_Work task_
Please return each entry that follows exactly as written, and keep the pictures out.

_Entries provided_
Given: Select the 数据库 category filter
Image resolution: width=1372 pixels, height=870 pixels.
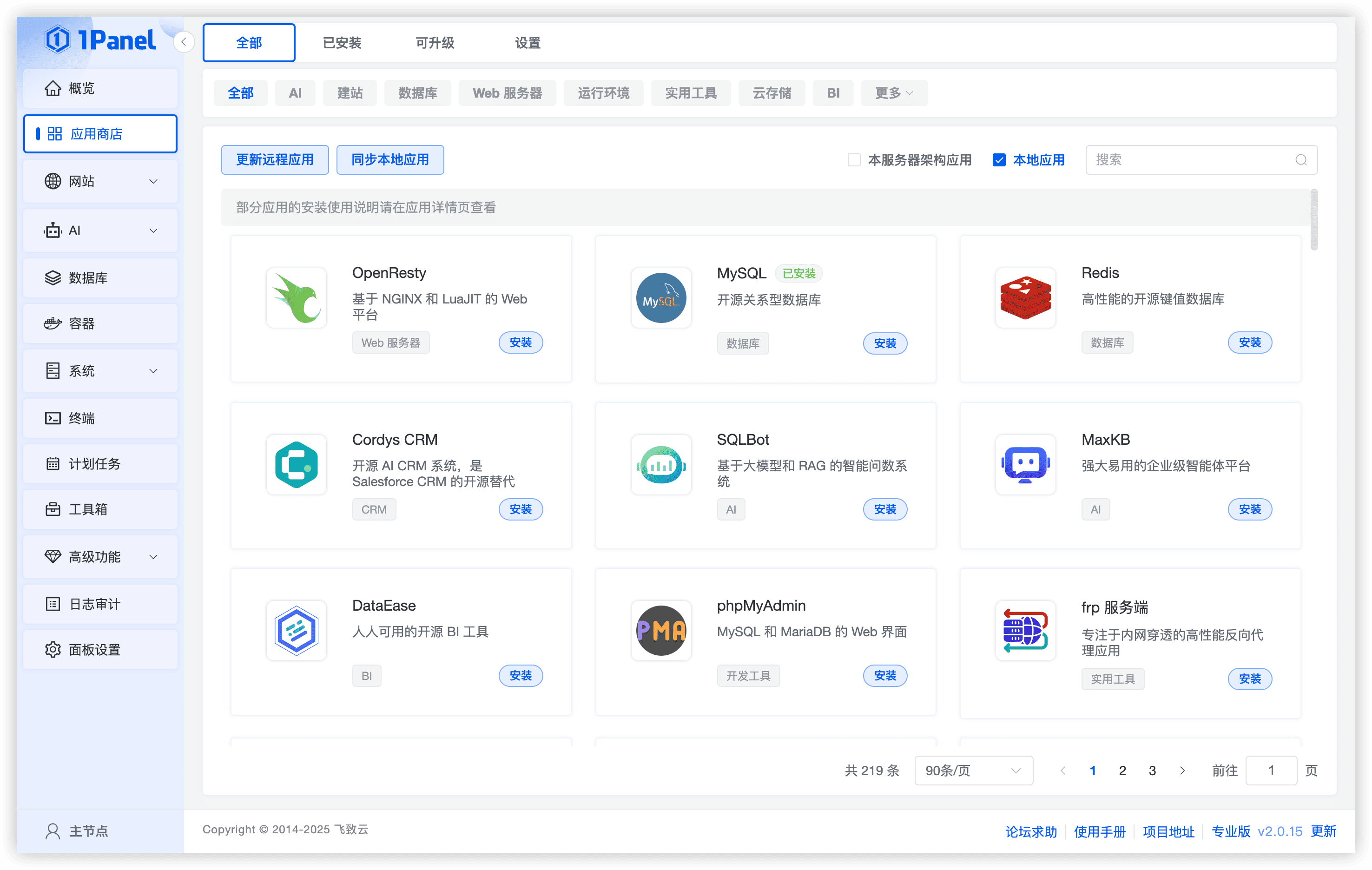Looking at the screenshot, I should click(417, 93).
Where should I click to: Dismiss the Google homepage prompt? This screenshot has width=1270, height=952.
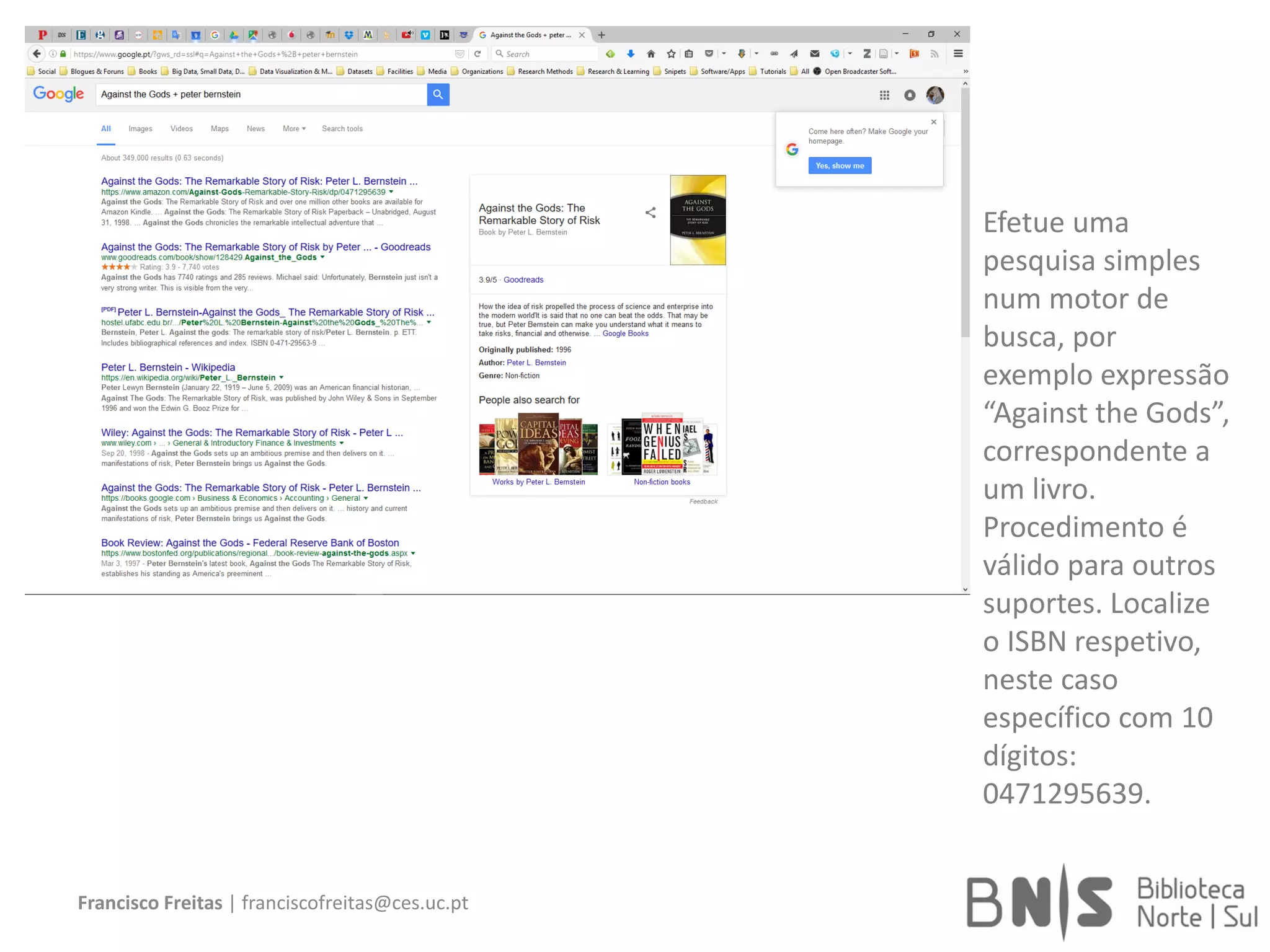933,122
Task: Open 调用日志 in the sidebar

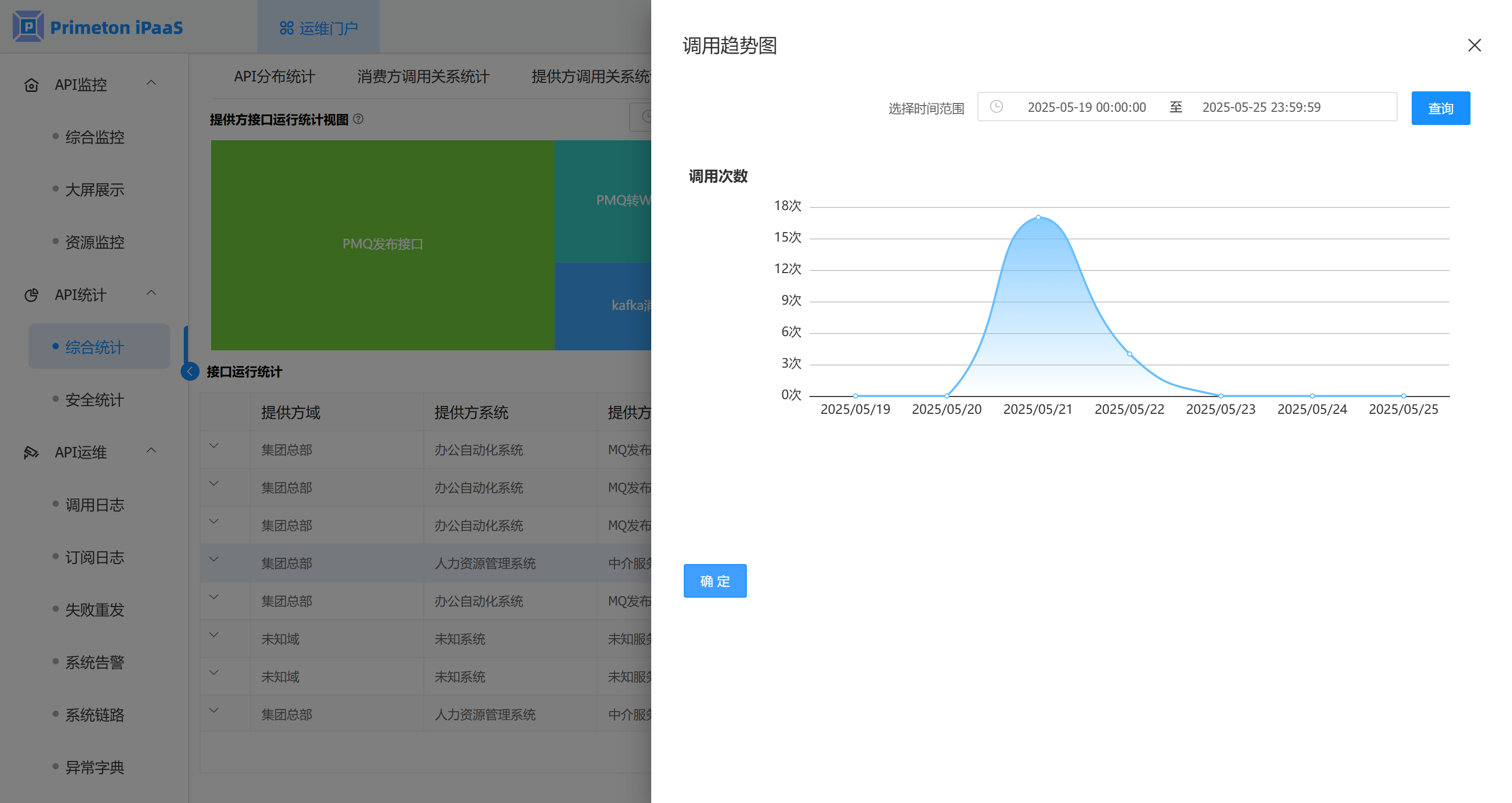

_Answer space_
Given: Select the 数据库 category filter
Image resolution: width=1372 pixels, height=870 pixels.
Looking at the screenshot, I should click(417, 93).
Where should I click to: Dismiss the Google homepage prompt? This screenshot has width=1270, height=952.
933,122
Task: Open 调用日志 in the sidebar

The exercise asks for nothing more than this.